The senator’s contradictory nature was on show for all to see on Tuesday, when she delivered an extraordinary speech from the Senate floor. It amounted to the biggest and most public rift between Congress and the spy community since the 9/11 attacks. Ms Feinstein, who chairs the Senate intelligence committee, which has oversight of America’s myriad spy agencies, accused the CIA of breaking into the committee’s computers. It is an extremely serious charge: a breach of the constitution, the executive branch tampering with the elected branch. She described it as “a defining moment for the oversight of our intelligence community”.
She is on strong ground. The row dates back to the CIA’s programme of torture in the aftermath of 9/11. The CIA and the Bush administration, which presided over the programme, preferred to describe it euphemistically as “enhanced interrogation techniques” but torture it was. Members of the Senate and House intelligence committee only learned about it late, in 2006. A year later the New York Times revealed that the CIA had destroyed videotapes of these early interrogations.
After Barack Obama became president in 2009 and Ms Feinstein became head of the intelligence committee, she started an exhaustive inquiry into the torture, and this is at the centre of the current rift. She claims that the CIA, headed by John Brennan, recently conducted searches of the committee’s computers. Mr Brennan, in response, denied that the CIA had hacked into the Senate computers.
It is right that Ms Feinstein should raise this. It is a huge issue, one that at the very least will see calls for Mr Brennan’s resignation. Her pursuit of the CIA is the fulfilment of her role as chair of the intelligence committee. It is what she should be doing, the monitoring of the spy agencies.

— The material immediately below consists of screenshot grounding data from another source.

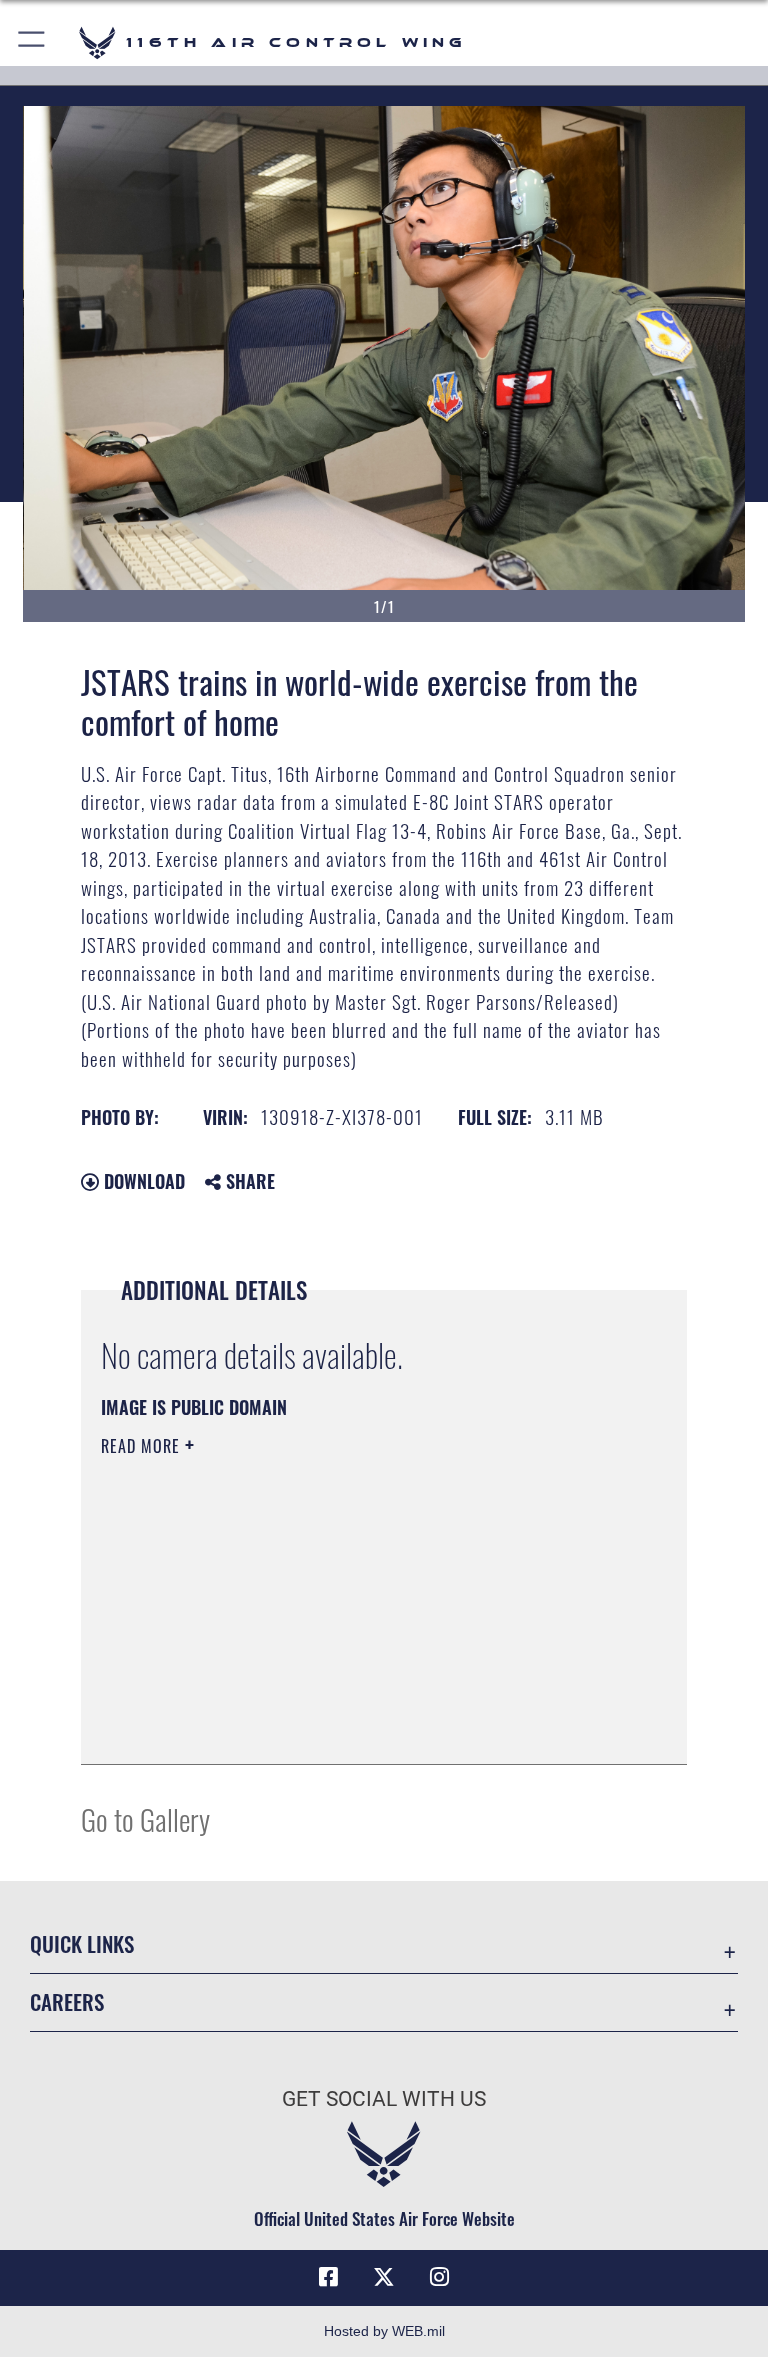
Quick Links (82, 1943)
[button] (32, 42)
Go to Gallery (145, 1818)
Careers (67, 2001)
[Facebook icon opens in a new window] (328, 2277)
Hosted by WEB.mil (384, 2331)
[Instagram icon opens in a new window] (440, 2277)
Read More (143, 1446)
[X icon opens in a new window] (384, 2277)
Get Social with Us (384, 2099)
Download (142, 1181)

The exasperation with Ms Feinstein is that she directs her sense of outrage only at the CIA. It seems restricted to issues that impact on her. She is outraged when the CIA allegedly hacked into her committee’s computers. She is upset over the alleged intrusion into the privacy of her own staff. And yet this is the same senator who could not empathise with Americans upset at the revelations in the Snowden documents of millions of citizens whose personal data has been accessed by the NSA. It is the same senator who could not share American anger over the revelation of the co-operation in surveillance of the giant tech companies, whether wittingly or unwittingly.

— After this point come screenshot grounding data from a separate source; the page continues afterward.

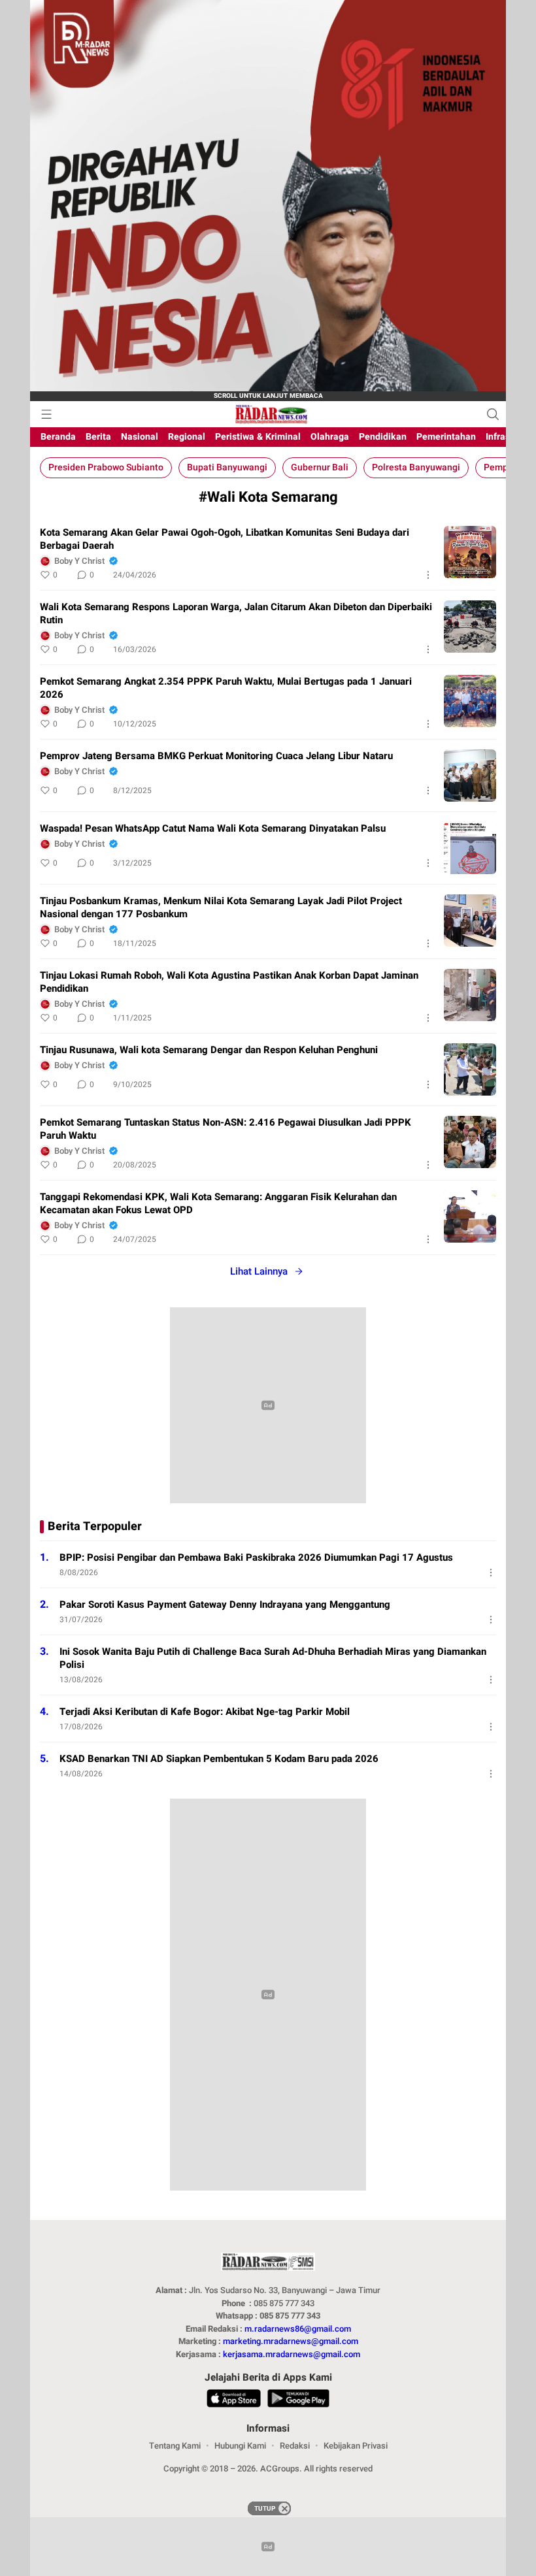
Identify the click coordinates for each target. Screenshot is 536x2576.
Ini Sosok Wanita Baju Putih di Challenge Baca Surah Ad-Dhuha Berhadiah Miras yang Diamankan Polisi (272, 1658)
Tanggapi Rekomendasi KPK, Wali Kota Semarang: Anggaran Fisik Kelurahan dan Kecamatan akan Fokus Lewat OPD (218, 1203)
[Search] (493, 414)
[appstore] (234, 2400)
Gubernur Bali (319, 467)
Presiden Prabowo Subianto (105, 467)
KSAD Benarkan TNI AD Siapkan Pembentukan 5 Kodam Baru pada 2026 (218, 1758)
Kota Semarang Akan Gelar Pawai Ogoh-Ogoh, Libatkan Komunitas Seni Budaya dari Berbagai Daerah (224, 539)
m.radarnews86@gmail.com (297, 2329)
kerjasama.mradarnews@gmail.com (291, 2354)
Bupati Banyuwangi (227, 467)
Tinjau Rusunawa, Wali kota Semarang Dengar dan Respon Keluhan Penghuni (209, 1049)
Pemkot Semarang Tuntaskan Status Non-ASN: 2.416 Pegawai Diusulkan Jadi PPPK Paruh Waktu (225, 1129)
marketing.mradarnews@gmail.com (290, 2341)
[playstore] (298, 2400)
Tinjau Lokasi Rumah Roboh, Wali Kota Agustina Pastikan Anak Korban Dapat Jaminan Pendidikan (229, 982)
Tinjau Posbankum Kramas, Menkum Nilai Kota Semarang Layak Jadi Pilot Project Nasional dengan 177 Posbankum (221, 907)
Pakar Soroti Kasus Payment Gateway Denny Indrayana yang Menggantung (224, 1604)
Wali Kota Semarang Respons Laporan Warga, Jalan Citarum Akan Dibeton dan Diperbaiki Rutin (236, 613)
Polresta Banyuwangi (416, 467)
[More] (428, 575)
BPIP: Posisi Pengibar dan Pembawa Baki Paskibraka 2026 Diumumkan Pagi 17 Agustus (256, 1557)
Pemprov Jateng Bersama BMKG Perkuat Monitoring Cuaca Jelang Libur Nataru (216, 755)
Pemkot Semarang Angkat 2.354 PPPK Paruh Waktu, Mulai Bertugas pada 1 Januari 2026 (226, 688)
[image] (470, 552)
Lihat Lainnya (259, 1271)
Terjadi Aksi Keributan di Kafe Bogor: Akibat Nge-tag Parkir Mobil (204, 1711)
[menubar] (46, 414)
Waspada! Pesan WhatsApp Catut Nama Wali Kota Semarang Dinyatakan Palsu (213, 828)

Ms Feinstein not only failed to investigate the NSA with a smidgen of the aggression she has shown towards the CIA but has gone out of her way to be the NSA’s most prominent defender. The day after Edward Snowden revealed himself as a whistleblower last June, she was among the first to brand him a traitor. In the face of revelation after revelation, she praised the professionalism of the NSA. She defended mass data collection as a necessity, arguing that the NSA had to have access to the whole “haystack” to find the one needle, the terrorist. All this dismayed many of her Democratic supporters in liberal California and elsewhere in the US. She proposed a bill supposedly aimed at NSA reform, but it was a spoiler, one that in fact would have done little to curb the agency’s powers. The one time she wobbled was in the autumn after the disclosure of US spying on German chancellor Angela Merkel. But this proved to be only brief.
It is about time Ms Feinstein used her powers as the democratically elected head of the intelligence committee to question the NSA with the same vigour – or even a small part of it – that she is displaying towards the CIA. That would, indeed, be a defining moment for the oversight of the US intelligence community: all of it.